SYNTHESIS AND SPECTROSCOPIC PROPERTIES OF PRASEODYMIUM(III) ACETATE HYDRATE

A new synthesis for the quasi-one-dimensional compound Pr(CH3COO)3.H2O and its deuterated analogue Pr(CD3COO)3.D2O is reported. Well-resolved absorption, luminescence, and Raman measurements on single crystals of these compounds as well as the diluted system Ce(CH3COO)3.H2O:1% Pr3+ down to 5 K are reported and analyzed. Due to high-energy O-H stretching vibrations of the directly coordinated water molecule, excited states are efficiently depopulated by nonradiative multiphonon relaxation. In the concentrated crystal, the relaxation rate of the 3P0 excited state at 5 K is approximately 2 x 10(8)s-1 and > 10(9)s-1 for the deuterated and nondeuterated compound, respectively. In addition, cross relaxation contributes to the nonradiative depopulation of the 1D2 excited state. It is thus likely that energy migration along the chain is not important.
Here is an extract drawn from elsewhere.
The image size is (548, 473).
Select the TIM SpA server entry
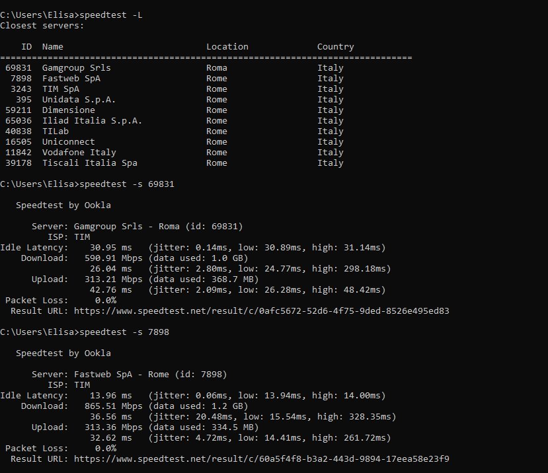pos(60,89)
The 3H4 --> 3P0 absorption has a relatively intense sideband, 65% and 20% of the total intensity for Pr(CH3COO)3.H2O and Ce(CH3COO)3.H2O:1% Pr3+, respectively. Double excitations involving nearest neighbors in the chain contribute two-thirds of the sideband intensity of the undiluted compound, one-third being vibronic.